While this is immediately counter-intuitive in many ways, I tend to think they do have a point. By all means, the overriding concern should be for life. And if you spend all your time studying the command trying to figure out how to justify your closet full of assault rifles, then you probably have missed the point.

But this desire for simplification ironically complicates things. The ultimate point of the commandment, Hauerwas and Willimon maintain (and I agree), is that we should do all we can to protect and encourage life. What, then, is the ethical behavior to take when life is in danger of being destroyed? If I see person A about to take the life of person B and I am in a position to prevent the taking of person B's life, but do nothing, am I not in a small way complicit in the loss of person B's life? If, by my actions, I allow the destruction of life, am I not ultimately transgressing the commandment?

I suppose one could respond by saying that while doing nothing to protect person B's life may be bad, actively taking the life of person A is still far worse. Better, one could say, to do nothing and potentially allow the taking of life than to consciously choose to take life. But, if the difference between the two is a matter of degree then at what point does the passive become worse than the active?

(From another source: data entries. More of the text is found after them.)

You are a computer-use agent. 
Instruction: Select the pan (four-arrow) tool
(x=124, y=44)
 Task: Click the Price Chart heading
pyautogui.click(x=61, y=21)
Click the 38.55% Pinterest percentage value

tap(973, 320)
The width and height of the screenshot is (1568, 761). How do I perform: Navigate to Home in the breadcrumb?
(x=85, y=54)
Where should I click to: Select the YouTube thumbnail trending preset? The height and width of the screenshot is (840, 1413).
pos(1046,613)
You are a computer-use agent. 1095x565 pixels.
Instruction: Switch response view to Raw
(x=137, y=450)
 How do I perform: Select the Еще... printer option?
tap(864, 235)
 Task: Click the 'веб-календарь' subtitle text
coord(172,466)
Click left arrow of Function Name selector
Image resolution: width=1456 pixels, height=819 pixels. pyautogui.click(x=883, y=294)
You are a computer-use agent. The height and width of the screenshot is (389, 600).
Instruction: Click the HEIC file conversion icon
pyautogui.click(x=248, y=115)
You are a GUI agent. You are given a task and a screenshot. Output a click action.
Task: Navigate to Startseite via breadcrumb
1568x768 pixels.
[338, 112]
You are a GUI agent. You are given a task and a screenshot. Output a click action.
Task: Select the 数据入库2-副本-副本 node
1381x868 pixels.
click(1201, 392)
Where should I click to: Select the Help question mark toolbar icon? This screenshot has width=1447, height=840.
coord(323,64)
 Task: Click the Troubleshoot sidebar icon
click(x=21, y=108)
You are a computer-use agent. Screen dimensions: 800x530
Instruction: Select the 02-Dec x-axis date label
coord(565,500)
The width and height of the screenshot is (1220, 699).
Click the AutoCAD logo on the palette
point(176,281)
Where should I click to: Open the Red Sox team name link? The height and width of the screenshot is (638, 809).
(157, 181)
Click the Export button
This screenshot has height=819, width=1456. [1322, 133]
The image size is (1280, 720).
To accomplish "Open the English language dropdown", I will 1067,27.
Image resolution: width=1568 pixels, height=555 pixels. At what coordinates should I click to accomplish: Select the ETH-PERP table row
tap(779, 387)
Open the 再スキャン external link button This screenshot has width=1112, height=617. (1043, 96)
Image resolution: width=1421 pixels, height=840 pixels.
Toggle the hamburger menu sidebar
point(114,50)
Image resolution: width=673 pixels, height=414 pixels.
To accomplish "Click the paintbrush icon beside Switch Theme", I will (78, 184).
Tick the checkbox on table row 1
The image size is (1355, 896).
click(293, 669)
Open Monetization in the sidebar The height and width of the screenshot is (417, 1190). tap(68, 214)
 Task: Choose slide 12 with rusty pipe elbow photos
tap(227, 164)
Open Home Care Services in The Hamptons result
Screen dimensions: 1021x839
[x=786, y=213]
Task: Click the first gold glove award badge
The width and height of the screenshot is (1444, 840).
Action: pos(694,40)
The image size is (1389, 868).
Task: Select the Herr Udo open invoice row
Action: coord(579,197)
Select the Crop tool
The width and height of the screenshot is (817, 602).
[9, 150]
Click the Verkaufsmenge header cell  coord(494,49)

Is actively taking the life of one (murderous) person still worse than passively permitting the loss of 5 (innocent) persons? What about 20? 50? 100? 1 million?

A desire to uphold life, no matter what, is commendable. Pacifism fails, I think, because it ultimately becomes a commitment to the principle of upholding life, rather than a commitment to actually upholding life. It becomes a blind obedience to a derived abstract principle, rather than a desire to uphold the lives of the people in situations one might find oneself in, however complicated those ethical choices might be. It might be that proper obedience to the commandment in some situations dictates defense by violent means.

January 20, 2005 12:01 AM
2 Comments

In Judaism there is at least a traditional injunction that if one seeks to kill you, you should kill him first.
But how do they square the absolute prohibition on killing with the fact that the Torah prescribes the death penalty for certain sins? (Not all which are murder.)

Pondered by David Gerstman at January 20, 2005 05:10 AM

What David refers to, if I may add, is called a "rodef" (lit. chaser); the case presented in the Talmud is exactly as you have described: "If I see person A about to take the life of person B and I am in a position to prevent the taking of person B's life..." the Talmud rules that one is obligated to kill B to save A.

I would also say that the type of questions you are contemplating are not the purview of exegesis alone, but should be considered within a legal framework.